Symptoms of CO poisoning are similar to food poisoning and flu, producing drowsiness, headaches, chest pain, breathlessness or nausea. The most sensitive areas in the body are the heart and nervous system and workers with heart, lung and respiratory problems are most susceptible, as are pregnant women and smokers.
How to Manage CO in Your Workplace
- In practical terms, you can address this silent killer by drawing up a floor plan for your workplace. Don’t forget to include any confined spaces.

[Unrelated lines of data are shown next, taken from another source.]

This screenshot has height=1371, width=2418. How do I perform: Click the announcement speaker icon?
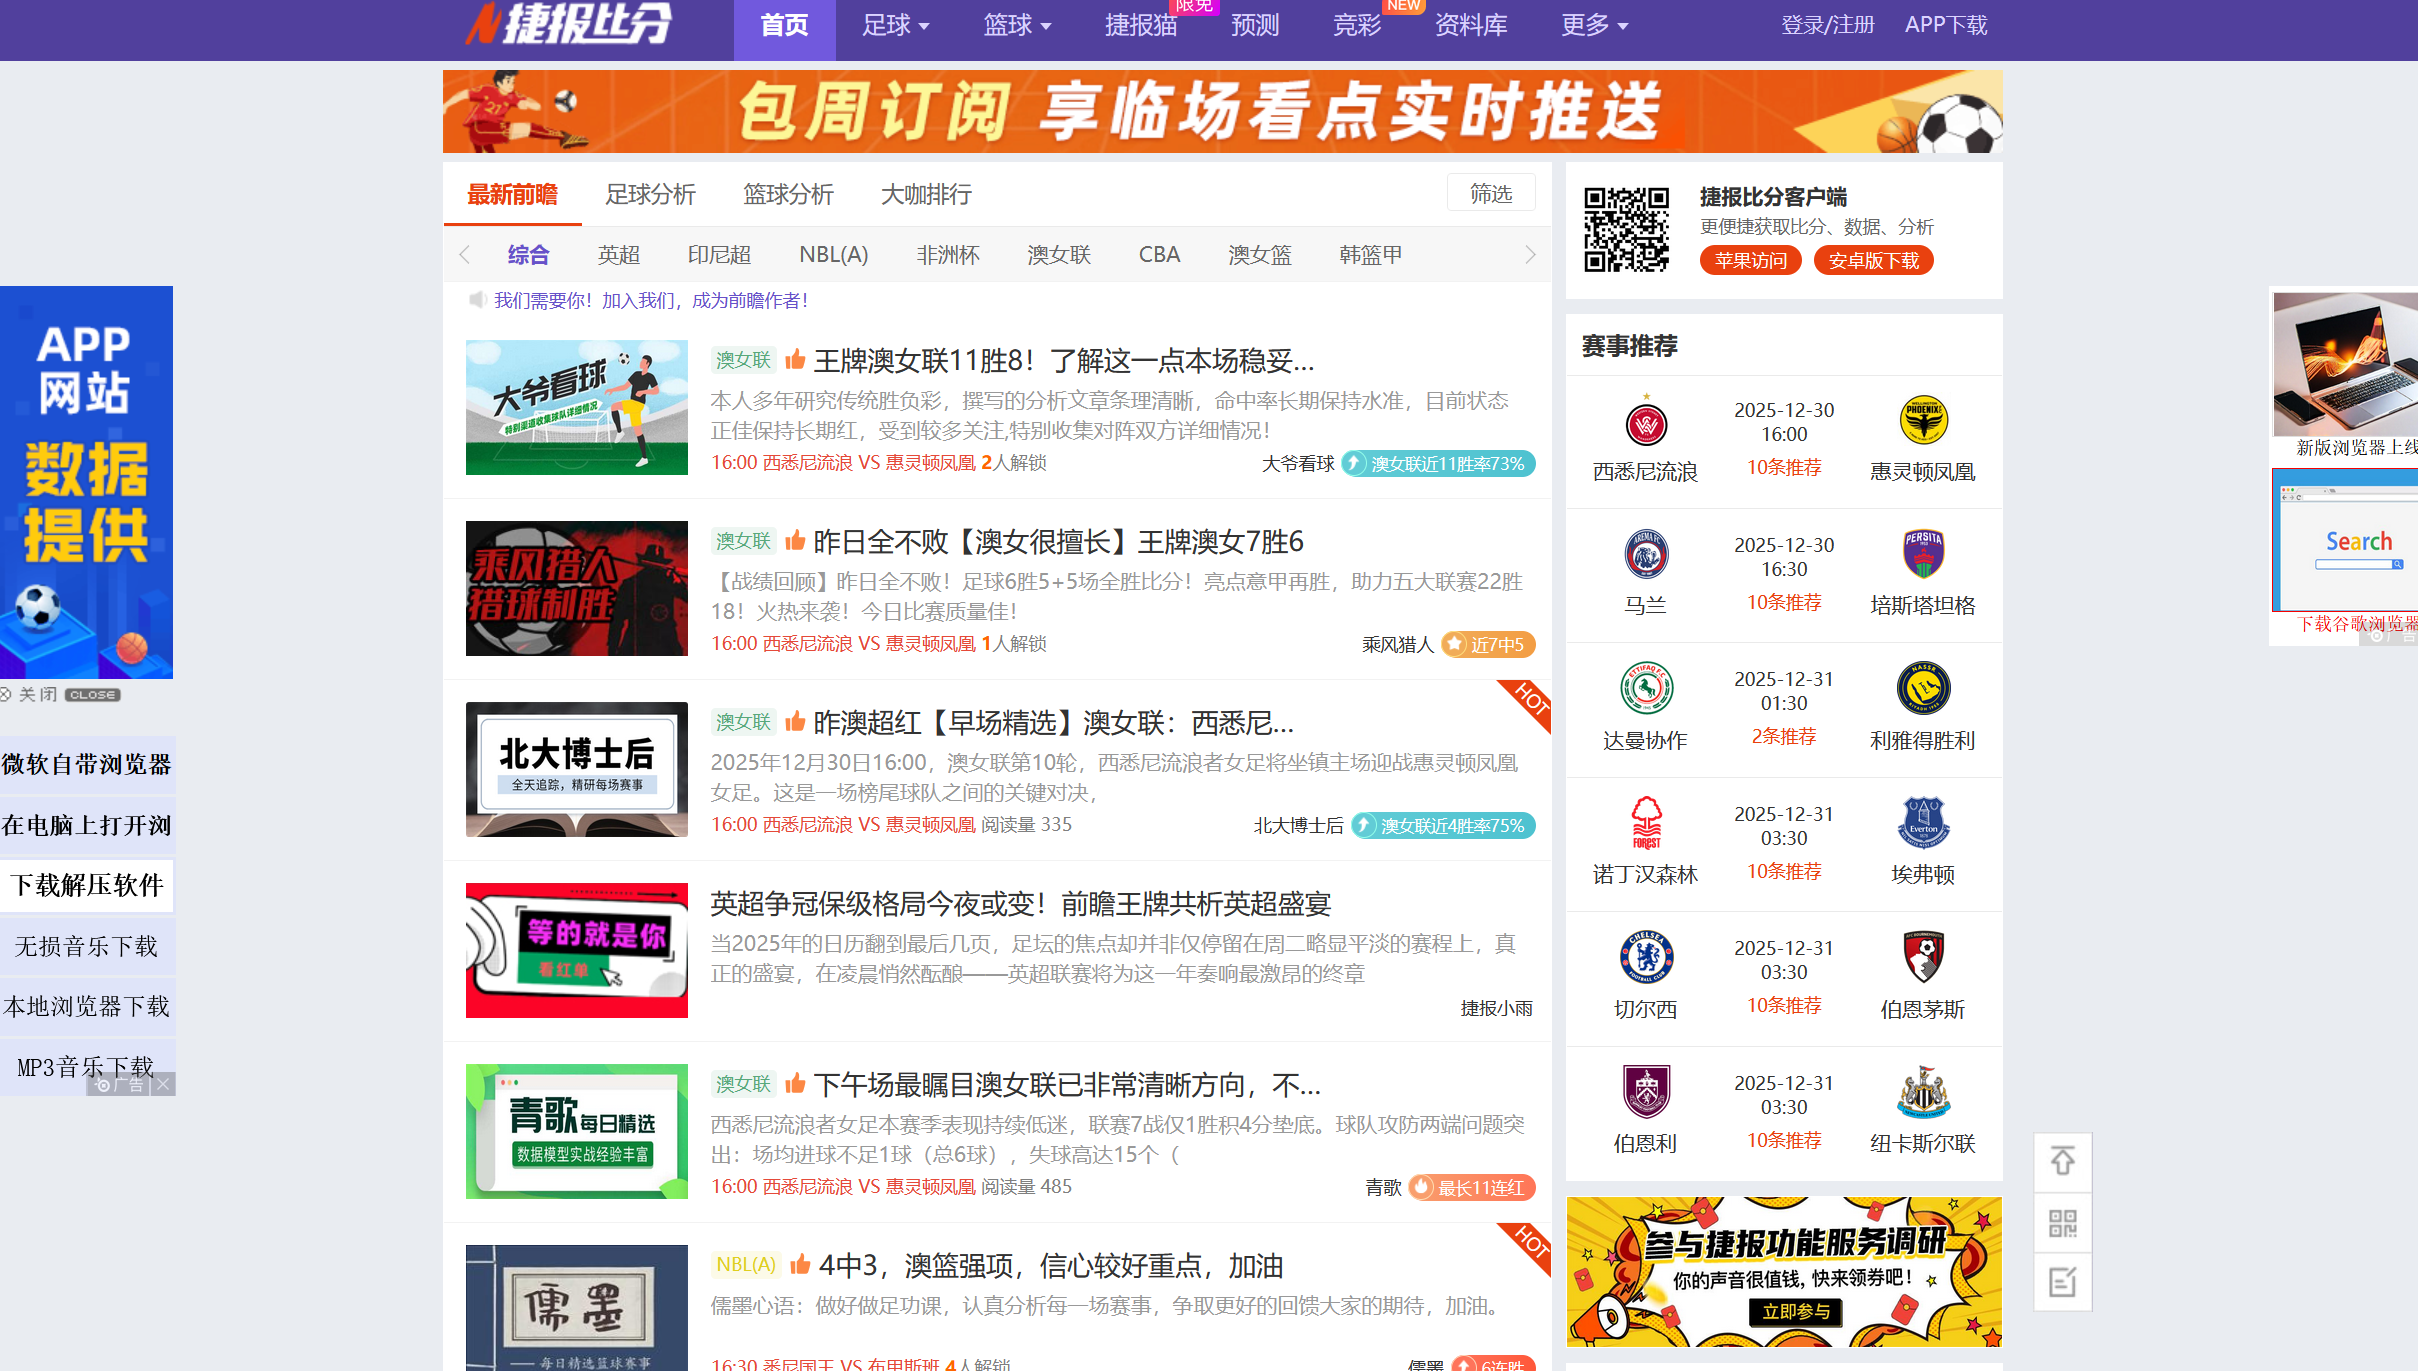click(x=477, y=300)
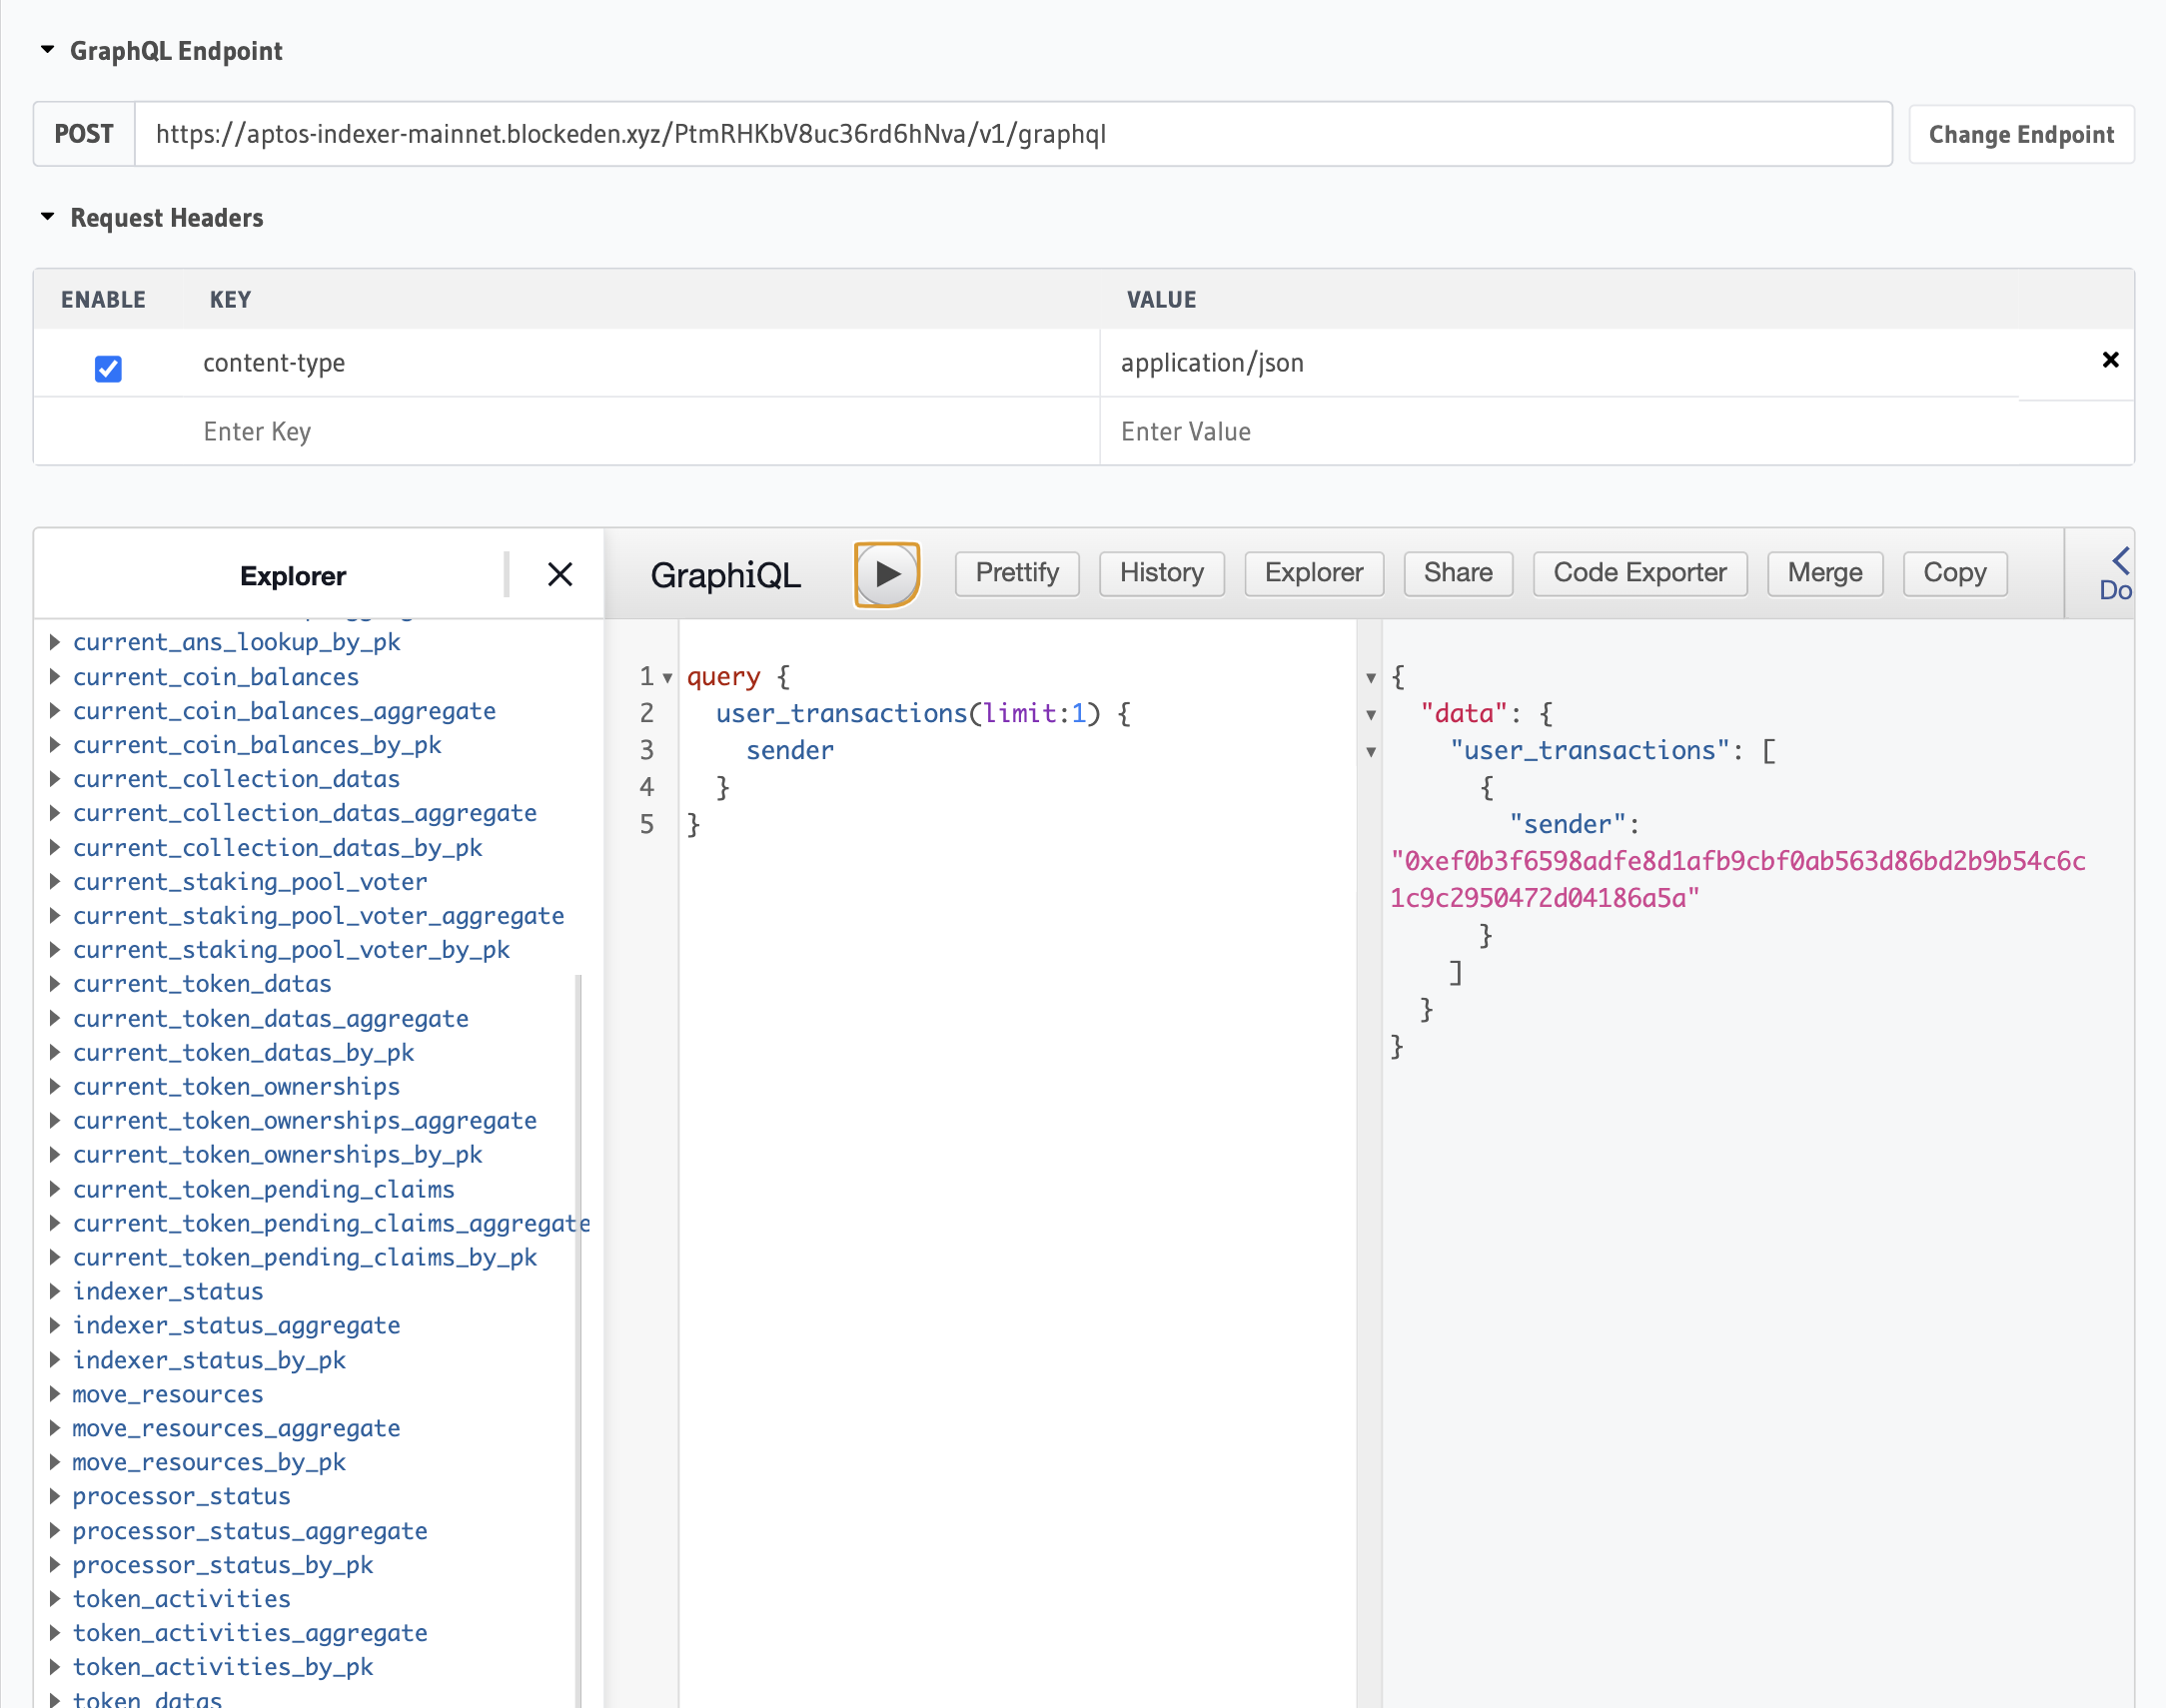Open the Code Exporter
This screenshot has width=2166, height=1708.
(1639, 573)
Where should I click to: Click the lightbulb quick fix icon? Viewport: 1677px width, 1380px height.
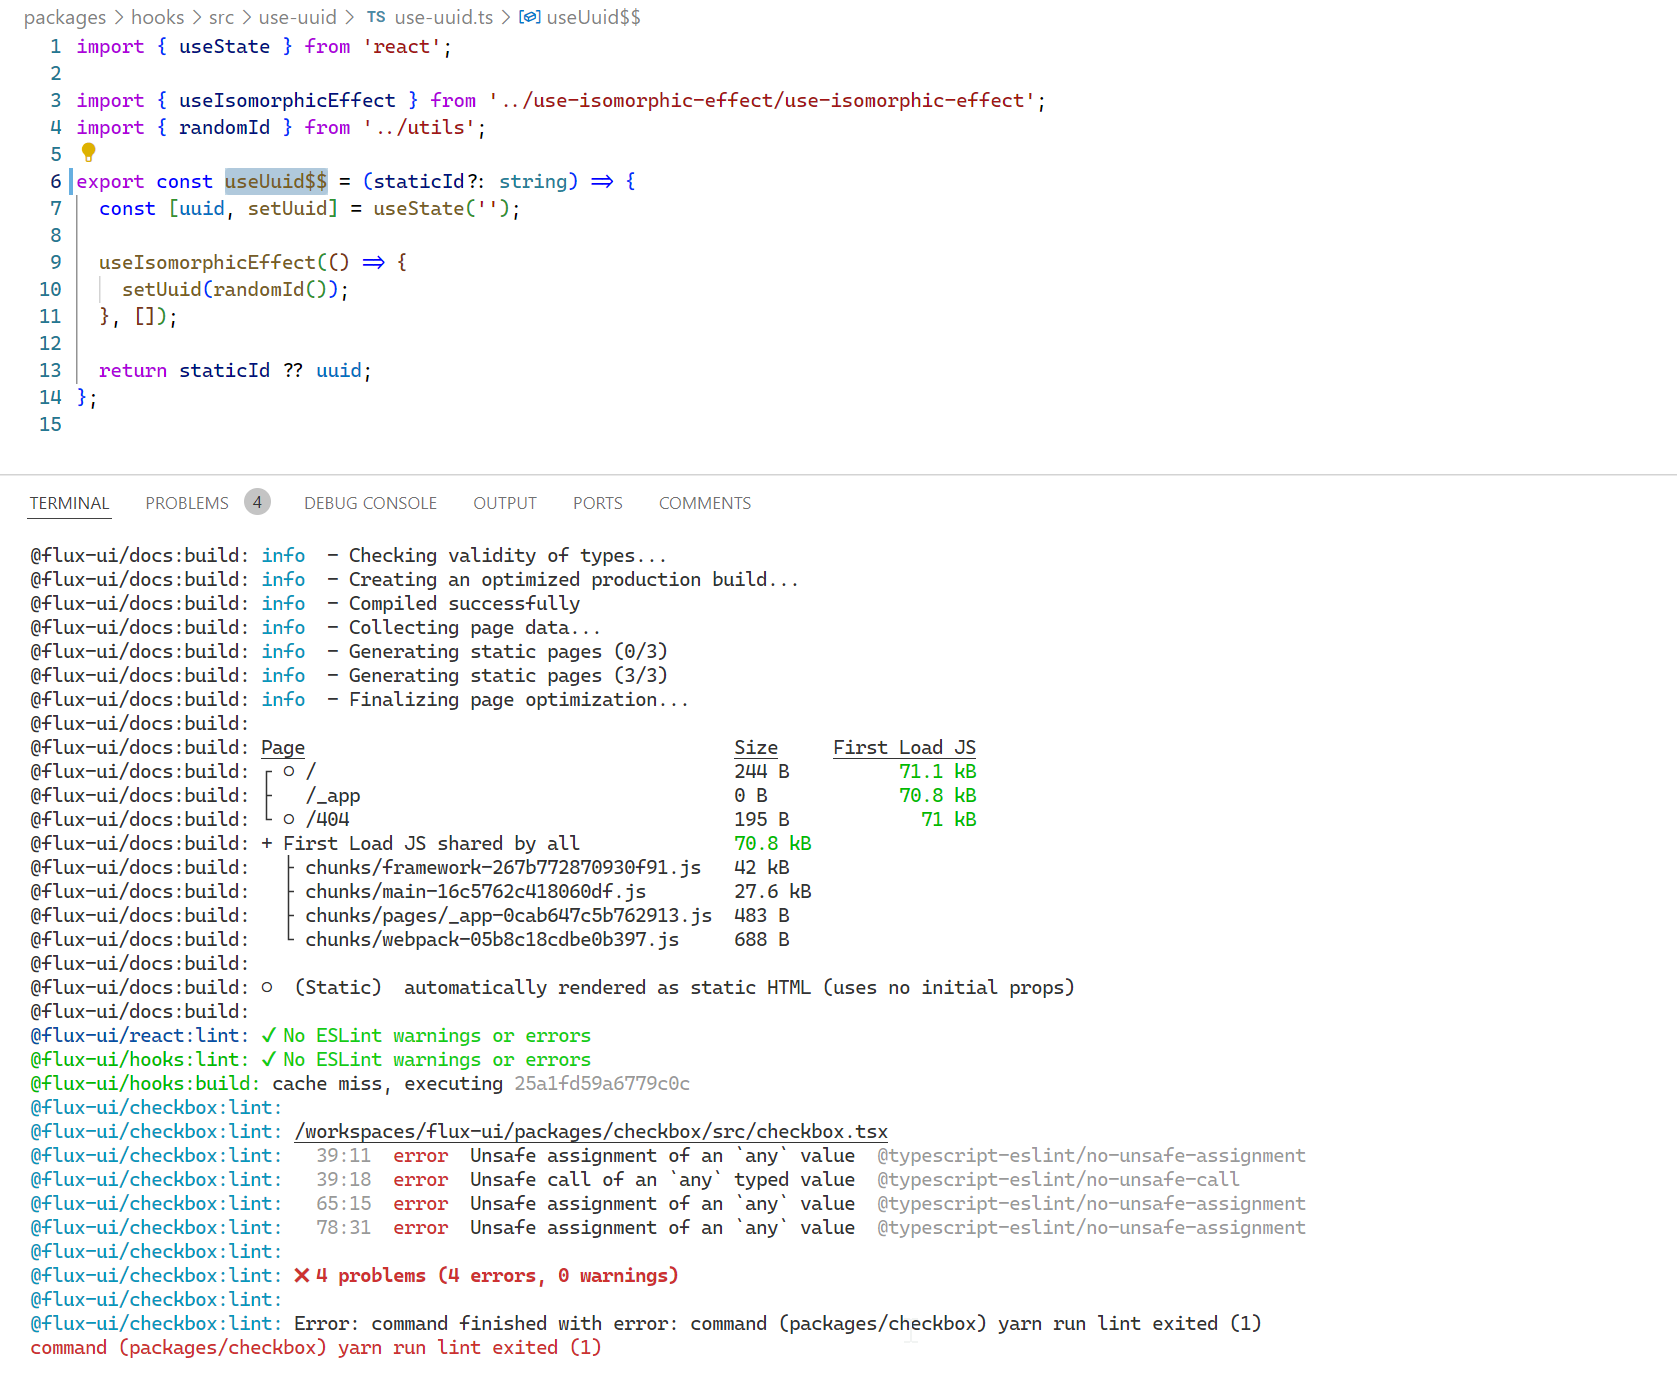coord(89,153)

- Next, identify all potential and actual sources of CO – include equipment, processes and storage – and risk assess each. Consider employees who use petrol, diesel or gas-driven tools and appliances such as floor grinders, concrete cutting tools, compressors, diesel forklift trucks or small mobile plants. Remember that cabs in vehicles which have defective exhaust systems can also be affected by CO.
- Where possible, change from petrol or diesel-powered equipment to equipment which is powered by batteries or electricity, if practicable to do so. If not, do not use petrol or diesel-powered engines or tools in poorly ventilated areas, inside your building or in partially enclosed areas.
- Determine your workers’ exposure by carrying out an indoor air quality assessment. Current workplace exposure limits should not exceed 30ppm for long-term exposure and 200ppm for short-term exposure.
- Implementing engineering controls such as local exhaust ventilation will remove CO before it is released into the workplace. Ensure ventilation ducts are not blocked.
- Ensure appliances have been properly installed and are maintained by a competent person.
- Train employees on how to recognise the hazards that can lead to CO poisoning and ensure you place hazard warning labels on any equipment, tools or appliances likely to produce CO.
- Only allow authorised personnel to operate equipment, tools and appliances which are likely to produce CO. All such personnel must receive adequate training, information and instruction.
- Use CO monitors with audible alarms or personal CO monitors where a risk of exposure exists. However, these should be provided as a back-up and not as a substitute for a safe system of work.
The responsibility for a safe workplace falls squarely on your shoulders. Don’t let this silent killer catch you out.